### Work item
What you give back should match the records word for word.

### Data under study

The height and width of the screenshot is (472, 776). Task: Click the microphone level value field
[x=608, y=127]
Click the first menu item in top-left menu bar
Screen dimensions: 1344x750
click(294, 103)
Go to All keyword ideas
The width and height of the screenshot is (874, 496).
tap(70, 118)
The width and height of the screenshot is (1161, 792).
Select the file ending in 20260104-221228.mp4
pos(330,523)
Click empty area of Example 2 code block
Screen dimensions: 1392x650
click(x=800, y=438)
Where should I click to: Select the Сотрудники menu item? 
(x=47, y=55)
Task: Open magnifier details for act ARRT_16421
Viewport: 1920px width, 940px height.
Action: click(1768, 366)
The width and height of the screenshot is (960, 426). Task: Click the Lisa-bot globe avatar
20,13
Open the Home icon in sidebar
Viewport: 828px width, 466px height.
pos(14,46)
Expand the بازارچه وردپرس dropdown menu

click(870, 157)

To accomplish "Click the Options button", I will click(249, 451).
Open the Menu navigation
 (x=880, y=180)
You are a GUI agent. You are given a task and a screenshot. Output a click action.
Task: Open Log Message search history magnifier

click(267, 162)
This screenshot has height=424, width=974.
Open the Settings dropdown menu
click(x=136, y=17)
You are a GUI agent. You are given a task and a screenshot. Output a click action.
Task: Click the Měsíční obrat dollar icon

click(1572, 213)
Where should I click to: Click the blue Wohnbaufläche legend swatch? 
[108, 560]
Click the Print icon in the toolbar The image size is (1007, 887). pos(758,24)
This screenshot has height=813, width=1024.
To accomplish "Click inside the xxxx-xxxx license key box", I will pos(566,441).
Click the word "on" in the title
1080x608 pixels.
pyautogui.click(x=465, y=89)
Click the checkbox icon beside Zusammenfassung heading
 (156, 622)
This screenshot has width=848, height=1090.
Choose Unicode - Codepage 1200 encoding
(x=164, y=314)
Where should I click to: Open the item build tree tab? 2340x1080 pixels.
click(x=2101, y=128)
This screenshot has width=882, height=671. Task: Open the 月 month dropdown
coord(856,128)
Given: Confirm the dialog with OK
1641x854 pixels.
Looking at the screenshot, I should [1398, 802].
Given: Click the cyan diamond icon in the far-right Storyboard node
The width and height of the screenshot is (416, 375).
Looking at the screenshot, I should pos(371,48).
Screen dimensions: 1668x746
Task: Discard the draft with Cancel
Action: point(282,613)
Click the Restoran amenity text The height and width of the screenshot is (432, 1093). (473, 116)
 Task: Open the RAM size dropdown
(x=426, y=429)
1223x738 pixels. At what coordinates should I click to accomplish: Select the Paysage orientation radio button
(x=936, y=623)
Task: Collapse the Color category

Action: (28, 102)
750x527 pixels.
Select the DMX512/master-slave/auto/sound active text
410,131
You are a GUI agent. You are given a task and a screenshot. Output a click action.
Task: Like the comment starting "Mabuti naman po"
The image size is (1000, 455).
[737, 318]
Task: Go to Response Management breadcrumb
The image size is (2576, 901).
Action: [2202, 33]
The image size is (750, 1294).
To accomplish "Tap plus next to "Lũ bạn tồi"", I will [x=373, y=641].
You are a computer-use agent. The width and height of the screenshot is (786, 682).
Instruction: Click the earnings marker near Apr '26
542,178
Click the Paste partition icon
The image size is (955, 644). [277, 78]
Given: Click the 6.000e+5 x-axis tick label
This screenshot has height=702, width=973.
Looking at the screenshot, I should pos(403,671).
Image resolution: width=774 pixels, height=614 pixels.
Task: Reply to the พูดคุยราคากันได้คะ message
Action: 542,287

### Response
The height and width of the screenshot is (472, 776). Task: Click the microphone level value field
[x=608, y=127]
Click the first menu item in top-left menu bar
Screen dimensions: 1344x750
click(294, 103)
Go to All keyword ideas
The width and height of the screenshot is (874, 496).
tap(70, 118)
The width and height of the screenshot is (1161, 792).
Select the file ending in 20260104-221228.mp4
pos(330,523)
Click empty area of Example 2 code block
Screen dimensions: 1392x650
click(x=800, y=438)
Where should I click to: Select the Сотрудники menu item? 
(x=47, y=55)
Task: Open magnifier details for act ARRT_16421
Viewport: 1920px width, 940px height.
Action: click(1768, 366)
The width and height of the screenshot is (960, 426). Task: Click the Lisa-bot globe avatar
20,13
Open the Home icon in sidebar
Viewport: 828px width, 466px height.
pos(14,46)
Expand the بازارچه وردپرس dropdown menu

click(870, 157)

To accomplish "Click the Options button", I will click(249, 451).
Open the Menu navigation
 (x=880, y=180)
You are a GUI agent. You are given a task and a screenshot. Output a click action.
Task: Open Log Message search history magnifier

click(267, 162)
This screenshot has height=424, width=974.
Open the Settings dropdown menu
click(x=136, y=17)
You are a GUI agent. You are given a task and a screenshot. Output a click action.
Task: Click the Měsíční obrat dollar icon

click(1572, 213)
Where should I click to: Click the blue Wohnbaufläche legend swatch? 
[108, 560]
Click the Print icon in the toolbar The image size is (1007, 887). pos(758,24)
This screenshot has height=813, width=1024.
To accomplish "Click inside the xxxx-xxxx license key box", I will pos(566,441).
Click the word "on" in the title
1080x608 pixels.
pyautogui.click(x=465, y=89)
Click the checkbox icon beside Zusammenfassung heading
 (156, 622)
This screenshot has width=848, height=1090.
Choose Unicode - Codepage 1200 encoding
(x=164, y=314)
Where should I click to: Open the item build tree tab? 2340x1080 pixels.
click(x=2101, y=128)
This screenshot has width=882, height=671. Task: Open the 月 month dropdown
coord(856,128)
Given: Confirm the dialog with OK
1641x854 pixels.
Looking at the screenshot, I should [1398, 802].
Given: Click the cyan diamond icon in the far-right Storyboard node
The width and height of the screenshot is (416, 375).
Looking at the screenshot, I should pos(371,48).
Screen dimensions: 1668x746
Task: Discard the draft with Cancel
Action: point(282,613)
Click the Restoran amenity text The height and width of the screenshot is (432, 1093). (473, 116)
 Task: Open the RAM size dropdown
(x=426, y=429)
1223x738 pixels. At what coordinates should I click to accomplish: Select the Paysage orientation radio button
(x=936, y=623)
Task: Collapse the Color category

Action: (28, 102)
750x527 pixels.
Select the DMX512/master-slave/auto/sound active text
410,131
You are a GUI agent. You are given a task and a screenshot. Output a click action.
Task: Like the comment starting "Mabuti naman po"
The image size is (1000, 455).
[737, 318]
Task: Go to Response Management breadcrumb
The image size is (2576, 901).
Action: [2202, 33]
The image size is (750, 1294).
To accomplish "Tap plus next to "Lũ bạn tồi"", I will [x=373, y=641].
You are a computer-use agent. The width and height of the screenshot is (786, 682).
Instruction: Click the earnings marker near Apr '26
542,178
Click the Paste partition icon
The image size is (955, 644). [277, 78]
Given: Click the 6.000e+5 x-axis tick label
This screenshot has height=702, width=973.
Looking at the screenshot, I should pos(403,671).
Image resolution: width=774 pixels, height=614 pixels.
Task: Reply to the พูดคุยราคากันได้คะ message
Action: 542,287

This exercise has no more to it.